The digitization offensive announced by Deutsche Post on 3 March has begun. The facts presented at the press conference are all to be put into practice in the next two years. Here only the changes concerning stamps that will begin in the new year are listed. From now on, there will be three stamp formats available at Deutsche Post.
Stamps with a data matrix code on the right-hand side.
- In the future, stamps will have a QR code (matrix code in postal jargon), as is already standard for parcels. Anyone who scans the letter before sending it can keep an eye on its status via the Post app. Matrix code franking is more forgery-proof and ensures that postal stamps cannot be used more than once.
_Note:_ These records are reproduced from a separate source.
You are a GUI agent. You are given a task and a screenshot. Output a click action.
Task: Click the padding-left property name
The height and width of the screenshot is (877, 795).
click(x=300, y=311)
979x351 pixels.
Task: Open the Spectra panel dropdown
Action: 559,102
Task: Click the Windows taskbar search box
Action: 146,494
- This is because, concerning forgeries, there are currently around 70 known forgeries since the introduction of the euro, to the detriment of the German Post.
- re-uses are stamps that have escaped stamping (which may not be reused),
- stamps with washed-out ink-jet cancellations (offered in large numbers on Internet platforms from Eastern Europe)
- and complete forgeries, mostly from East Asia.
- With the total amount of stamps used on postal items amounting to approximately € 1.5 billion annually, a percentage of invalid postal stamps of 4-5% represents an immense sum, which is to be greatly reduced by the planned measures.
- Philatelists can scan the matrix code of a stamp and receive background information such as issue date, motif, edition, etc. in their app.
- Deutsche Post AG apparently also wants to convert its cancels to blue color by March 2021. This is affecting cancellation at letter centers. No timeframes are yet known for counter and also special postmarks. The reason for this is that black cancels can make the black matrix code illegible for the machines, which cannot happen with the blue color. This also gives us hope that there will still be cancellations – despite the matrix code.
The classic stamp
- will probably be replaced in the long run by the one with the matrix code, although they will probably continue to exist for a longer transitional period.
- They will also apparently continue to be valid for postage.
The “mobile stamp”:
- In addition to the stamps with or without code, there is also the handwritten number combination that can be affixed to the top right of the letter. You receive this number combination when you request the desired postage via the app and pay online. A multi-digit alphanumeric code is then generated and sent, which can then be handwritten instead of a stamp on the top right of the postcard or envelope.
So as you can see: the German Post is taking a new approach for postage. The changes now taking place have far-reaching consequences in the field of philately. Those that automatically come to mind – such as: is there a future for the stamp? Or the establishment of new collecting areas – but also there may be some of which we are not thinking of at the moment. In any case, philately must once again prove to be flexible, but it should succeed. And beautiful letters without stamps have existed before and are an interesting collecting field today (pre-philately). Nevertheless, if there were to be no more stamps, I would miss these small cultural carriers and artworks.